You want it on the record that you believe your child needs in person instruction.
That DCPS making a decision that some students are getting in person - but not yours - even if it is lottery based - is making a decision that FAPE is not being offered to your child.

I would hope there is some lawyer willing to take a class action suit to require DCPS to provide compensatory services to all children with IEPs across DCPS who were not provided in person instruction. If the buildings are open - they should be open for all in this protected class.


Free appropriate public education isn't for parents to decide though. No where does it say, 'must be in person.'

To provide FAPE to a student, schools must provide students with an education, including specialized instruction and related services where necessary, designed to prepare the child for "further education, employment, and independent living."

It doesn't say anything about it being good instruction.

Is it a placement decision? When some children are offered in person - and others are not.
Anonymous
Offered in-person for K and will decline. Kid has an IEP for something very minor and is doing ok. Not great but ok. Not worth the risk to me because I don’t trust what other families at our school are doing because of what I see a few posting on social media.
Anonymous
Anonymous wrote:
Anonymous wrote:
Anonymous wrote:Offered an in person spot and will decline. SWS


Didn’t the principal explicitly say you wouldn’t hear today?


Is the principal running the lottery? No, no he is not. Central office is and I received an email from them. Any other questions?


Not sure why the snippy response. It seems weird that the principal spoke out if he wasn’t sure and weird that DCPS would undercut the principal like that needlessly. The sequence of events is newsworthy and I sought to confirm.
Anonymous
Anonymous wrote:
Anonymous wrote:
Anonymous wrote:Offered an in person spot and will decline. SWS


Didn’t the principal explicitly say you wouldn’t hear today?


Is the principal running the lottery? No, no he is not. Central office is and I received an email from them. Any other questions?


What? Did others hear from SWS?

We have not and we have a kid in the autism program with a 15-hour/week IEP.
Anonymous
Anonymous wrote:
Anonymous wrote:
Anonymous wrote:
Anonymous wrote:Offered an in person spot and will decline. SWS


Didn’t the principal explicitly say you wouldn’t hear today?

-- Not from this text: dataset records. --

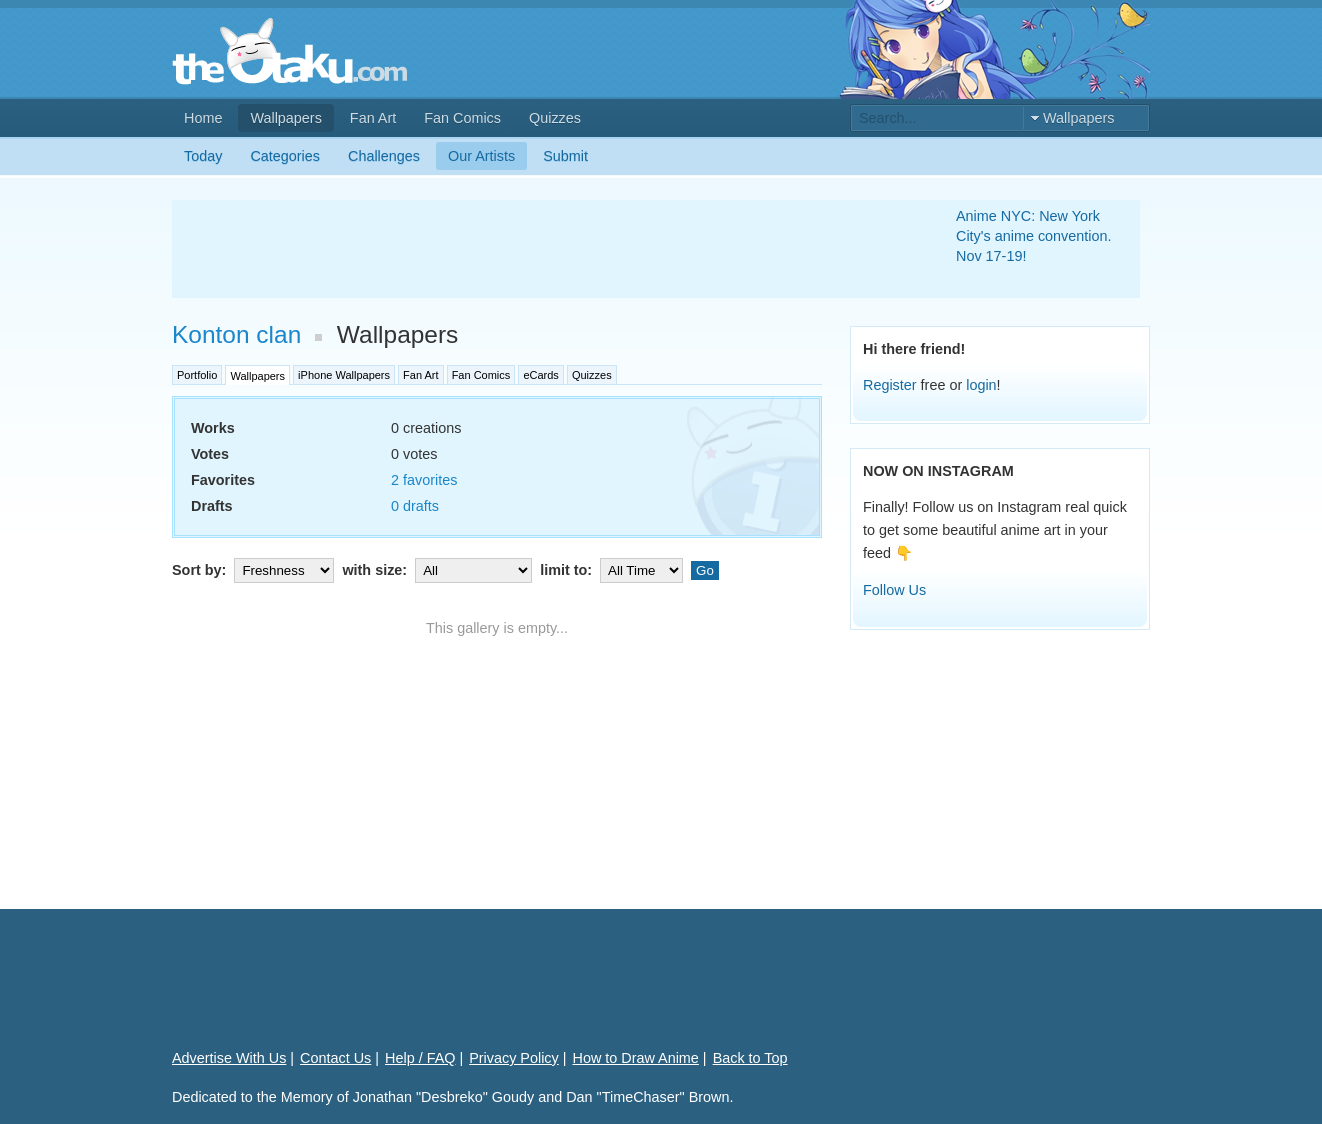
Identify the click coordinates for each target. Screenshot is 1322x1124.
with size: (439, 570)
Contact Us (335, 1058)
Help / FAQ (420, 1058)
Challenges (384, 156)
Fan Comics (462, 118)
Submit (565, 156)
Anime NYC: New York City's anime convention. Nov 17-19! (1034, 236)
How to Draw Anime (636, 1058)
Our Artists (481, 156)
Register (890, 385)
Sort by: (255, 570)
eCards (540, 375)
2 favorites (424, 480)
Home (203, 118)
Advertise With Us (229, 1058)
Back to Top (750, 1058)
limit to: (613, 570)
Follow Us (894, 590)
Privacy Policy (514, 1058)
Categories (285, 156)
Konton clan (236, 334)
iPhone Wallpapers (344, 375)
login (981, 385)
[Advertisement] (540, 249)
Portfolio (197, 375)
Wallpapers (285, 118)
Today (203, 156)
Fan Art (373, 118)
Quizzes (555, 118)
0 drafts (415, 506)
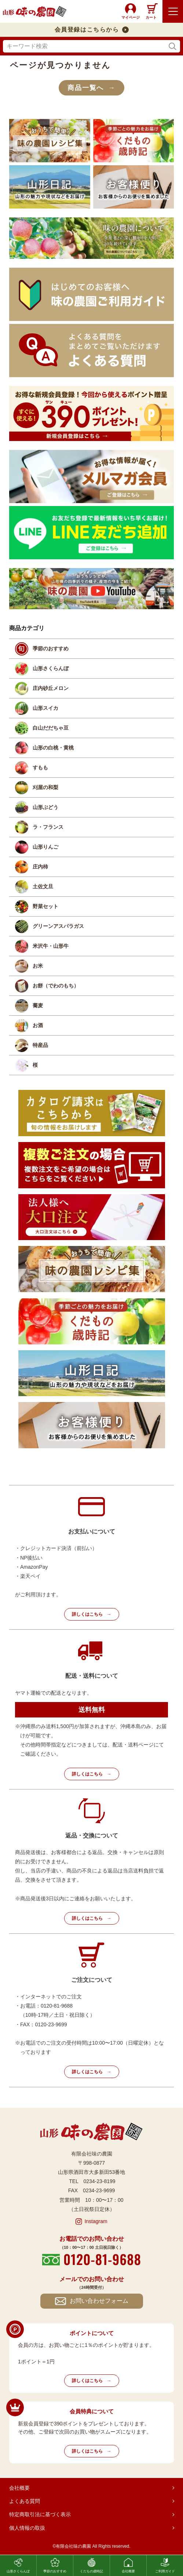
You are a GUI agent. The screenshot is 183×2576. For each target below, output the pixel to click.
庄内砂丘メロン (51, 688)
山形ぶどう (45, 807)
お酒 (38, 1025)
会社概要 (19, 2488)
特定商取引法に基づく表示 (40, 2514)
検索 (172, 46)
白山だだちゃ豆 (51, 728)
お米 (38, 966)
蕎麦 (38, 1005)
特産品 (40, 1045)
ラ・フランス (48, 827)
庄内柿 (40, 867)
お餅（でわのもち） (56, 986)
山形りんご (45, 847)
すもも (40, 767)
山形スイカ (45, 708)
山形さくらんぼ (51, 668)
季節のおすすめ (51, 648)
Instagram (95, 2221)
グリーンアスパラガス (58, 926)
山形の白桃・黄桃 (53, 748)
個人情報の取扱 (27, 2528)
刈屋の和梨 (45, 787)
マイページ (130, 17)
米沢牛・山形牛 (51, 946)
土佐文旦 (43, 886)
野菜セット (45, 906)
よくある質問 (24, 2501)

Is the principal running the lottery? No, no he is not. Central office is and I received an email from them. Any other questions?


What? Did others hear from SWS?

We have not and we have a kid in the autism program with a 15-hour/week IEP.

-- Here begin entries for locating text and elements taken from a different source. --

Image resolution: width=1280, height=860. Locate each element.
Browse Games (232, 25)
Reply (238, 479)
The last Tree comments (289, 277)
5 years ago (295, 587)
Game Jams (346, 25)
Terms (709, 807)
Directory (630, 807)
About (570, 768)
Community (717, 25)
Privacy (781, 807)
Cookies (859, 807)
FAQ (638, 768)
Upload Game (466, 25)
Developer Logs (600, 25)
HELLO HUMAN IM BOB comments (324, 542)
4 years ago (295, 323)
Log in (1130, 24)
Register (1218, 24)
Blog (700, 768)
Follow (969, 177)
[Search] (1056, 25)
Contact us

We are at SWS too and haven’t heard anything either. I panicked a bit when I saw PP’s note but the principle said we wouldn’t hear until tomorrow so I’m still holding out hope.
Anonymous
Anonymous wrote:
Anonymous wrote:
Anonymous wrote:
Anonymous wrote:
Anonymous wrote:Offered an in person spot and will decline. SWS


Didn’t the principal explicitly say you wouldn’t hear today?

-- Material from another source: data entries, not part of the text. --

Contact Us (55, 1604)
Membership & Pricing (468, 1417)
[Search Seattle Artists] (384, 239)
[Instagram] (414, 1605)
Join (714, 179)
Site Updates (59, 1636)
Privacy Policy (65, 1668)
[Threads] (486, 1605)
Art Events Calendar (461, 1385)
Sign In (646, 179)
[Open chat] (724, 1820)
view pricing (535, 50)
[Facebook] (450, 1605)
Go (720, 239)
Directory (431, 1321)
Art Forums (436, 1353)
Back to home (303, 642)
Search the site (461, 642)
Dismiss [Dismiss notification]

Is the principal running the lottery? No, no he is not. Central office is and I received an email from them. Any other questions?


What? Did others hear from SWS?

We have not and we have a kid in the autism program with a 15-hour/week IEP.


We are at SWS too and haven’t heard anything either. I panicked a bit when I saw PP’s note but the principle said we wouldn’t hear until tomorrow so I’m still holding out hope.


Different poster. I heard from a family in 5th grade that received an email about an in person spot at SWS. I think it was a given that 5th grade would be offered to most of those kids, since the class size is so small. Has anyone heard anything about other grades?
Anonymous
This is so depressing. I haven’t gotten a spot and don’t even know of anyone who did.
Anonymous
Is SWS the only school that didn’t hear yesterday (except for 5th grade) or are there others? Seems so weird that they would tell some schools but not others?
Anonymous
I feel full of despair and devastation.

This business of not rank-ordering IEPs based on the level of need is beyond insane. Moreover, it undermines the whole point of bringing in the neediest kids.

So a kid who qualifies for an aide doesn’t go back but one with a 15-minute a month OT consult does? Insanity.